Required work :: Can you copy the data below word for word, from the line with "Task: Click the purple" through the line with "Action: point(653,144)", including both of those lines?

[Recorded data]
┄┄┄┄┄┄┄┄┄┄

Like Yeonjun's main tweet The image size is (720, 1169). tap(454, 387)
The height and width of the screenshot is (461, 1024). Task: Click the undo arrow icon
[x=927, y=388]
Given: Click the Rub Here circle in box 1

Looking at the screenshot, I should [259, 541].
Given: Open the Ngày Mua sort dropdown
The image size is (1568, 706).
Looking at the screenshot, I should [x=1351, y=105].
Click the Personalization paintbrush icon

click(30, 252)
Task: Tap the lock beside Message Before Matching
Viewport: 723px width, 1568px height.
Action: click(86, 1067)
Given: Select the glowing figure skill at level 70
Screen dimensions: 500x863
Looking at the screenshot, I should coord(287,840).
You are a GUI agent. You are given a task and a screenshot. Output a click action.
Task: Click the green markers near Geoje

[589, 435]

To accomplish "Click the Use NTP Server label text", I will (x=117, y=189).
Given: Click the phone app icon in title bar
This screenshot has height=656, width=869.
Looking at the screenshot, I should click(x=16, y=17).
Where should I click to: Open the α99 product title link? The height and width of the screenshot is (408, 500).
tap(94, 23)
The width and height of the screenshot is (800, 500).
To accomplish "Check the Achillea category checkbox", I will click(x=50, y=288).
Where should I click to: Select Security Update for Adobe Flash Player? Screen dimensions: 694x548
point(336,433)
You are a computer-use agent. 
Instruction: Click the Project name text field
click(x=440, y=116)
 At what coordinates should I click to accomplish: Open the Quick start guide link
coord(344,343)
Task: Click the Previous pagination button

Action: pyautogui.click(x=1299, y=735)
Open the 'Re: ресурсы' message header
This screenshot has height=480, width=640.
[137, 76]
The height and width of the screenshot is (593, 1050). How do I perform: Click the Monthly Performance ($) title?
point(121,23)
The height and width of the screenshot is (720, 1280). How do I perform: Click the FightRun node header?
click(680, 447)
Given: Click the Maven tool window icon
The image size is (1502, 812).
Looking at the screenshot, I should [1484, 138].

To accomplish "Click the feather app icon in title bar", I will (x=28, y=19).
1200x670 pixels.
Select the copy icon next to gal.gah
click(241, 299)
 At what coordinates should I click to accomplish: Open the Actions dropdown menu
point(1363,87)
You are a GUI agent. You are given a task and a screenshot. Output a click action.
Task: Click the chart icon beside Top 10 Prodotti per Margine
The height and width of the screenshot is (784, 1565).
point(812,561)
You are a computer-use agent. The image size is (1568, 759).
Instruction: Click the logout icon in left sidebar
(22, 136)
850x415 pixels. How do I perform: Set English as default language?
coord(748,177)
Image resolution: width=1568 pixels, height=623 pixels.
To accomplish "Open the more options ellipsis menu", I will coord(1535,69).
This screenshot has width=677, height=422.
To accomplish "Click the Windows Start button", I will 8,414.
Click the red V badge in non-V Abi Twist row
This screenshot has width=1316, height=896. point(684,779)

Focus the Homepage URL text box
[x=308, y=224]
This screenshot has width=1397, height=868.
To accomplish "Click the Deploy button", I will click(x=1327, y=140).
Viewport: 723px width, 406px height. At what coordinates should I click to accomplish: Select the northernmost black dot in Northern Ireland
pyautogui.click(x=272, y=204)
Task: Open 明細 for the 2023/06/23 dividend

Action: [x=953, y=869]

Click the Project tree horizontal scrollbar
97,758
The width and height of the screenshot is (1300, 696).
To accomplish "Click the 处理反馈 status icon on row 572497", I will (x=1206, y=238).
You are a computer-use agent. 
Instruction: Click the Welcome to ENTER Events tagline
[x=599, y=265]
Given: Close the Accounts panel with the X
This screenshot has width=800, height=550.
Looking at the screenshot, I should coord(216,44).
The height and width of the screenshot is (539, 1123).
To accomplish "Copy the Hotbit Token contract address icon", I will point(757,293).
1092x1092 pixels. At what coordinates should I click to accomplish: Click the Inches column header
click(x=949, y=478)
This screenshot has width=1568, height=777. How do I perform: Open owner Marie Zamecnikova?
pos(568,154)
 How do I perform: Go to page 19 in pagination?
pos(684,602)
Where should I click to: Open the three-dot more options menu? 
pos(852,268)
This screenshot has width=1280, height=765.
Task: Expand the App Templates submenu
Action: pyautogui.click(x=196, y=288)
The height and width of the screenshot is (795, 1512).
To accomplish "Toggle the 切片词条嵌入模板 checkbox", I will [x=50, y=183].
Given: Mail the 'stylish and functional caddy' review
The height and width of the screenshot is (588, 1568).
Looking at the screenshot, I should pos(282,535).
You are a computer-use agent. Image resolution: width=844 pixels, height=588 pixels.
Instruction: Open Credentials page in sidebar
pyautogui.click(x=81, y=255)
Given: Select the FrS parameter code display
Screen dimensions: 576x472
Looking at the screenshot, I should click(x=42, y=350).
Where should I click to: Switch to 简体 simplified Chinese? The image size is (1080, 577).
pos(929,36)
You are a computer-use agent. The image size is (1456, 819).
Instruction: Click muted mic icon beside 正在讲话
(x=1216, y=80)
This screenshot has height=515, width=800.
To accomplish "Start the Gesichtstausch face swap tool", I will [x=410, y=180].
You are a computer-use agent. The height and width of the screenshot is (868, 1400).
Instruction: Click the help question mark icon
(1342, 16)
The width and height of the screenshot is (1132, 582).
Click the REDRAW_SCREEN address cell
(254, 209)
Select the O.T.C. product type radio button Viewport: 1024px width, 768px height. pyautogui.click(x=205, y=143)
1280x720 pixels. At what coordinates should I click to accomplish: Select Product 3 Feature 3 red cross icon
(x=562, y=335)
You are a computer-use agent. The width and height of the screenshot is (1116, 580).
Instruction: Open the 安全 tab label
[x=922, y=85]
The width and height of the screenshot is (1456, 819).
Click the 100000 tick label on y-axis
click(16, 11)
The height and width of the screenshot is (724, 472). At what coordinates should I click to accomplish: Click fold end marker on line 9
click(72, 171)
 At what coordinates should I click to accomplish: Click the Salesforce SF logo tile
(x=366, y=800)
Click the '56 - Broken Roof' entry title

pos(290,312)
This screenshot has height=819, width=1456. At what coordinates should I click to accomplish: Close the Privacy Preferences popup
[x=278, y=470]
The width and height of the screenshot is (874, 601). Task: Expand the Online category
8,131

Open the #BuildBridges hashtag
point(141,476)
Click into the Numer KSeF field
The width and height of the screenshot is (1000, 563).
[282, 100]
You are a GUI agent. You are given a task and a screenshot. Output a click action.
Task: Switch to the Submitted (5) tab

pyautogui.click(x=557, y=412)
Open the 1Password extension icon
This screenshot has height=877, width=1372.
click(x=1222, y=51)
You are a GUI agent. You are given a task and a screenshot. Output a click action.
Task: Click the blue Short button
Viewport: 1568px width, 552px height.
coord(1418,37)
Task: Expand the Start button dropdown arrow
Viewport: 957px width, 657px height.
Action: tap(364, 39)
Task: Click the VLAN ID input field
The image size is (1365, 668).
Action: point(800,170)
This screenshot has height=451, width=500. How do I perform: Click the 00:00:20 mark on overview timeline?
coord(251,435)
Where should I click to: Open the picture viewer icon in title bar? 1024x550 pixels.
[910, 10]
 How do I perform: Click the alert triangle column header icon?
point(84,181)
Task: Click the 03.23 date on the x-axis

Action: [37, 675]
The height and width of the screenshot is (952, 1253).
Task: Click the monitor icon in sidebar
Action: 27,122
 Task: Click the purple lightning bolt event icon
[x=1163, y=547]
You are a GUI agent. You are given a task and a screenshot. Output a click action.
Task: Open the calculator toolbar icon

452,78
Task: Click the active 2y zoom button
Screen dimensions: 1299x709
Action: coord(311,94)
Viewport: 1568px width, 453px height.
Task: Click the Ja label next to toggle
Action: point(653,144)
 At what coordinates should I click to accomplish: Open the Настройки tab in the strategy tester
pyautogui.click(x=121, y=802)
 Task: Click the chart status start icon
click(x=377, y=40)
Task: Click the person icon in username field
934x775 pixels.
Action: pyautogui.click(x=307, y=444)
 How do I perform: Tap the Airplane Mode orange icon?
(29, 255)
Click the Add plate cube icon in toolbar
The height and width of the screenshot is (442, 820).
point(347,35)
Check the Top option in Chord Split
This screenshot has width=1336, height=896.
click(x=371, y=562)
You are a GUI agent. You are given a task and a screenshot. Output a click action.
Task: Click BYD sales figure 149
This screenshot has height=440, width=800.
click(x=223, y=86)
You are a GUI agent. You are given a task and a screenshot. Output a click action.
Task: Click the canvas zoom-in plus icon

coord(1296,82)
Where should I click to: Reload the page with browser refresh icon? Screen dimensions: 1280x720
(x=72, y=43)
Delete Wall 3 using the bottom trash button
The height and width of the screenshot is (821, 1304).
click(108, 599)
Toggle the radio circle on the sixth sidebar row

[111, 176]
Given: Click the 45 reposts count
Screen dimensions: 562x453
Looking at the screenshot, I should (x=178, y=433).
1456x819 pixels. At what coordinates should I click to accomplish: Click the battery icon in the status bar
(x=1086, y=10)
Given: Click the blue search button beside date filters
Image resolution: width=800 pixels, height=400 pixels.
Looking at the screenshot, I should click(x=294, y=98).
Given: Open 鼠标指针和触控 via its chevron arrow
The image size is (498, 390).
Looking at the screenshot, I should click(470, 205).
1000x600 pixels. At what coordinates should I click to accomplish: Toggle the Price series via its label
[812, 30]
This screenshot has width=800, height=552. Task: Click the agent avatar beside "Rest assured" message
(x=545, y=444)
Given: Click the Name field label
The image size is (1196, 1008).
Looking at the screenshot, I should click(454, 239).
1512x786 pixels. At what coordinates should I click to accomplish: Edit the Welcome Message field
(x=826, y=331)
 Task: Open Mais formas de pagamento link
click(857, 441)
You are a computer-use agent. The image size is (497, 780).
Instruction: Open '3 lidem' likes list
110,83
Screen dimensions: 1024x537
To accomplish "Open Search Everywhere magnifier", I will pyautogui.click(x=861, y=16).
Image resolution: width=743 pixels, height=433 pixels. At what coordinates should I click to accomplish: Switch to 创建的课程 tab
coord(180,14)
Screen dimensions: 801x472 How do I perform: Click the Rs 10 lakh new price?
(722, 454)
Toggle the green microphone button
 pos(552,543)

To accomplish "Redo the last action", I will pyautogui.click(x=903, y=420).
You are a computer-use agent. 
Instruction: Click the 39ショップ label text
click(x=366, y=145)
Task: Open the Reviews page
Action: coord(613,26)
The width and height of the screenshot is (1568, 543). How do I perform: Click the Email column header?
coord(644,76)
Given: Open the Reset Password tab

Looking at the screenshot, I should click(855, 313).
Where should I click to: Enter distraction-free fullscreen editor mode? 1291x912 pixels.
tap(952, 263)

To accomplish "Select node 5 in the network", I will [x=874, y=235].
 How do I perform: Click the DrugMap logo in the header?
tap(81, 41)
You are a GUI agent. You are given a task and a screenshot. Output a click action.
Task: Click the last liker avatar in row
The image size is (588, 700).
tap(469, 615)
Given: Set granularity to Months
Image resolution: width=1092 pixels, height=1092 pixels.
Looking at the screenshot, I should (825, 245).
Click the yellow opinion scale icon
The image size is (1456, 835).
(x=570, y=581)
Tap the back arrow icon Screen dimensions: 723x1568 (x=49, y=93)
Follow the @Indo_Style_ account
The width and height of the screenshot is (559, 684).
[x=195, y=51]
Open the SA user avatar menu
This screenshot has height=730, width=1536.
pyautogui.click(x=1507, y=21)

┄┄┄┄┄┄┄┄┄┄

Output below ::
 Task: Click the purple lightning bolt event icon
[x=1163, y=547]
You are a GUI agent. You are given a task and a screenshot. Output a click action.
Task: Open the calculator toolbar icon

452,78
Task: Click the active 2y zoom button
Screen dimensions: 1299x709
Action: coord(311,94)
Viewport: 1568px width, 453px height.
Task: Click the Ja label next to toggle
Action: point(653,144)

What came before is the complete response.